#### Consigne 1
D'après le texte sur le colloque consacré à 1962, quelles portées de cette année le colloque entend-il examiner en plus de son rôle de «marqueur historique» ? Énumérez-les toutes.

#### Texte
========
1962, une date, un symbole et un déclic de bouleversements mondiaux
Ainsi, durant trois jours, les universitaires, chercheurs et témoins de la Guerre de libération nationale, se sont penchés sur la question de la portée symbolique de la date de l'indépendance de l'Algérie. Il s'agissait de tenter de répondre aux questionnements posés dans l'argumentaire de ce colloque, à savoir : Quelle est l'étendue de l'évènement 1962 ? Quelles sont ses impasses, ses répétitions ? Quels sont sa temporalité, son héritage et son actualité ? Quelle résonnance a-t-il eu et continue-t-il à avoir à l'extérieur du couple franco-algérien, à l'échelle du Maghreb, de l'Afrique, du monde ? Dès lors, «se pencher sur les scènes multiples et différées, anachroniques ou contemporaines, suivre les bifurcations que 1962 produit, informe ou réagence, constitue le parti pris épistémologique et méthodologique de ce colloque, dont l'objectif est de tracer la généalogie de 1962 en tant que monde et d'en cartographier les points de contact et les superpositions».De ce fait, le colloque «1962, un monde» n'a pas seulement pour mission d'interroger ce moment de rupture qu'est l'année 1962 comme un «marqueur historique», mais également de s'intéresser à ses portées politique, philosophique, sociale, culturelle et artistique. C'est dans cet esprit qu'en plus des séances consacrées à l'aspect purement historico-politique, à l'instar des thématiques des généalogies révolutionnaires et celle du Maghreb à l'heure de l'indépendance algérienne, le colloque a aussi été l'occasion d'aborder plusieurs thématiques à l'instar des arts visuels et cinéma, le dialogue cinématographique algéro-latino-américain et le cinéma algérien, ainsi que la littérature, la chanson et la photo. Cette manifestation se veut un panorama de cette période de colonisation, et dans ce cadre, des activités culturelles ayant un rapport direct avec l'esprit des travaux du colloque sont prévues, dont un cycle cinéma à la cinémathèque d'Oran avec la projection de plusieurs films, dont le documentaire de William Klein sur le premier festival panafricain d'Alger de 1969.

L'espérance d'une Algérie libre et républicaine
L'un des premiers à avoir ouvert le bal des communications, à travers celle intitulée «1962, une espérance», est maître Ali Haroun, membre du Conseil national de la révolution algérienne (Cnra) et ancien responsable de la Fédération de France du FLN. Il a, de prime abord, tenu à rendre hommage à tous les étrangers qui ont épousé et milité activement en faveur de la cause nationale algérienne durant la Guerre de libération nationale. Il a rappelé à cet effet, que les deux textes fondateurs de la révolution algérienne, la proclamation du 1er Novembre 1954 et la plateforme de la Soummam (1956) mettent en exergue la place accordée aux diverses couches de la population algérienne dans la lutte armée et l'apport attendu des autres peuples pour soutenir cette cause juste. Il a ainsi mis en relief l'esprit d'ouverture du combat libérateur aux libéraux européens et aux minorités d'origine européenne, qu'elles soient juives ou chrétiennes, en soulignant que «le FLN n'a pas mené une guerre de religion, son combat s'inscrit en droite ligne d'une future Algérie libre et républicaine. La proclamation de Novembre et la plateforme de la Soummam ont combattu toute discrimination contre les minorités ethniques ou religieuses. Telle était l'espérance de 1962».
========
#### Consigne 2
Dans les enregistrements, reprenez les lignes allant de celle qui contient "Barbarians (221, 461)" jusqu'à celle qui contient "Fuente bibliográfica (431, 171)", en remplaçant "tragedias" par "corridas" et sans rien modifier d'autre. N'incluez pas les images dans votre réponse.
========
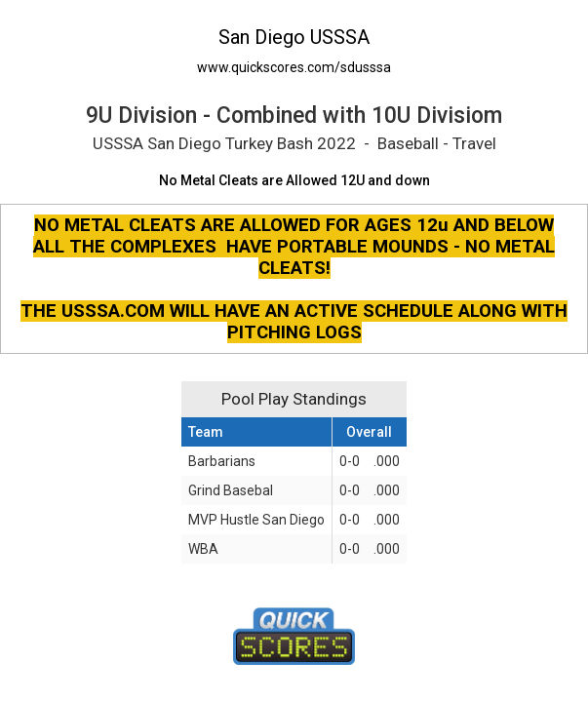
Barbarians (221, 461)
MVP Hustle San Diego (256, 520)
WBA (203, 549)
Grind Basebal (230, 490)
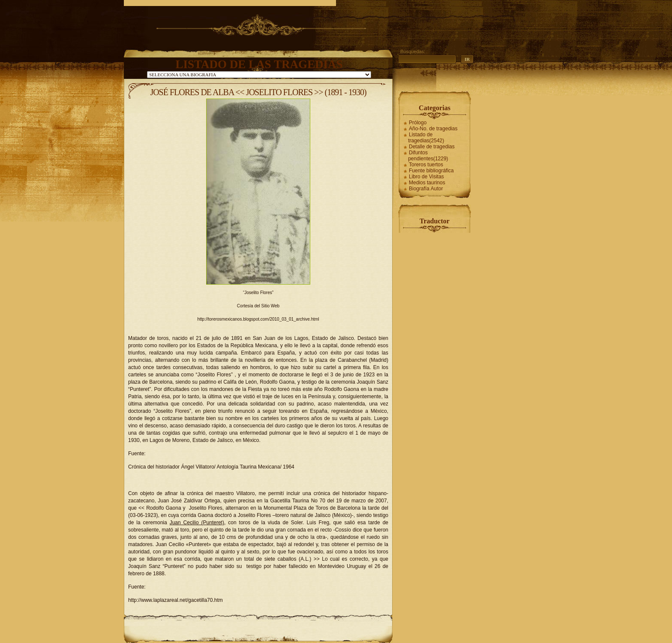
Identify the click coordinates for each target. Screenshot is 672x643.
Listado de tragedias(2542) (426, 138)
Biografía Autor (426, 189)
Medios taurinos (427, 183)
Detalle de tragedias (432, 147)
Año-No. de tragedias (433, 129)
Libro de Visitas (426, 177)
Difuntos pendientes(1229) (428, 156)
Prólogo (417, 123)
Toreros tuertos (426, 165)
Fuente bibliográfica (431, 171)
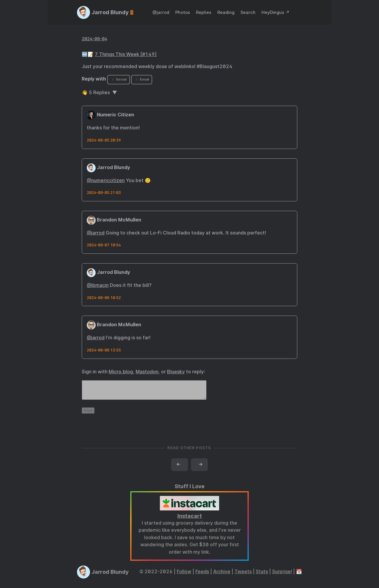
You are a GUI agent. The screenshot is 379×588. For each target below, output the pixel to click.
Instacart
========
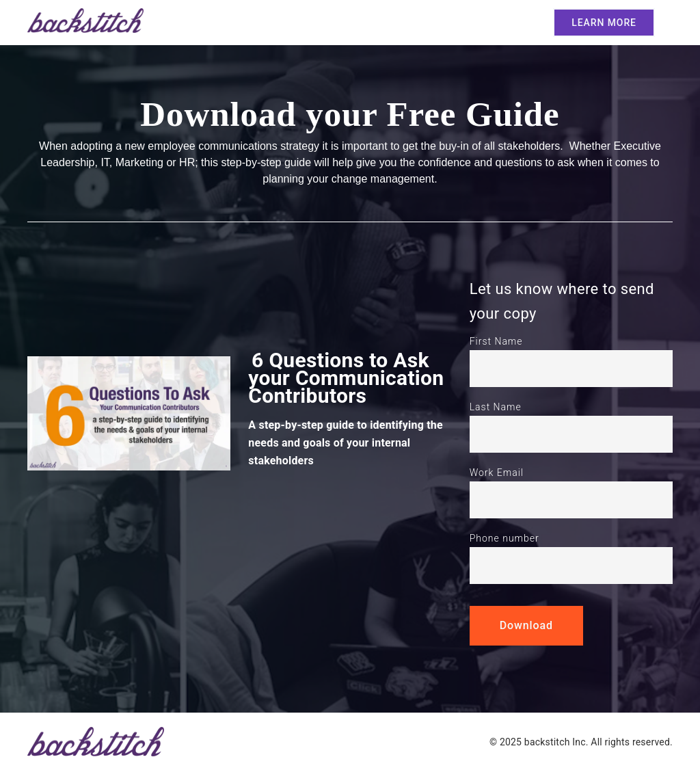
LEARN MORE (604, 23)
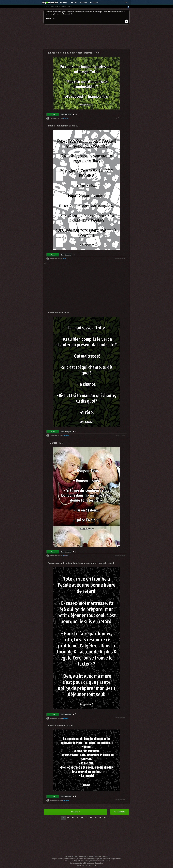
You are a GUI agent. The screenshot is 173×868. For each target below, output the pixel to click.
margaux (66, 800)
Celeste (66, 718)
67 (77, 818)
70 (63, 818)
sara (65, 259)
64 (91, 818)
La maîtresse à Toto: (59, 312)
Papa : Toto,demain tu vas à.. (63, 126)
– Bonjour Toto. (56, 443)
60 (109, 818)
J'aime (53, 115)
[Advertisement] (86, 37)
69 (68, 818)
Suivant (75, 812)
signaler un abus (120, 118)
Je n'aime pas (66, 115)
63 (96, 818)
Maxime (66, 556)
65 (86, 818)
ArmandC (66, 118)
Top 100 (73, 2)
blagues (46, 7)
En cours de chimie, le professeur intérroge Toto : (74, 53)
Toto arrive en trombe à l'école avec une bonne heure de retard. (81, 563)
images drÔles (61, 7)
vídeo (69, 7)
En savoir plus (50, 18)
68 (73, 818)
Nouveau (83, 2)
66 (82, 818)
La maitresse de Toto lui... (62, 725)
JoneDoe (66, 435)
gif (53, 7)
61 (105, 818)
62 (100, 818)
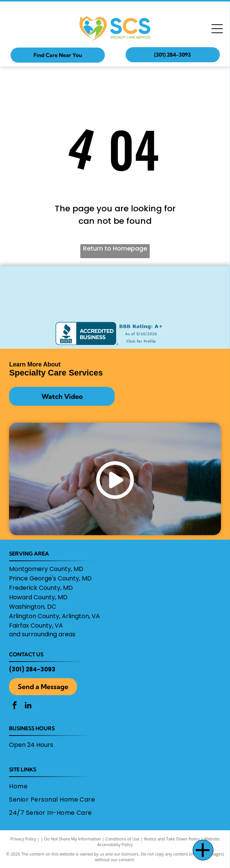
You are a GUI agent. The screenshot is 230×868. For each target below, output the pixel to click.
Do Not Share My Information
========
#### Réponse rédigée 1
Politique, philosophique, sociale, culturelle et artistique.

#### Réponse rédigée 2
Barbarians (221, 461)
MVP Hustle San Diego (256, 520)
WBA (203, 549)
Grind Basebal (230, 490)
Identify the click coordinates for each target. Screenshot is 672x643.
Listado de corridas(2542) (426, 138)
Biografía Autor (426, 189)
Medios taurinos (427, 183)
Detalle de corridas (432, 147)
Año-No. de corridas (433, 129)
Libro de Visitas (426, 177)
Difuntos pendientes(1229) (428, 156)
Prólogo (417, 123)
Toreros tuertos (426, 165)
Fuente bibliográfica (431, 171)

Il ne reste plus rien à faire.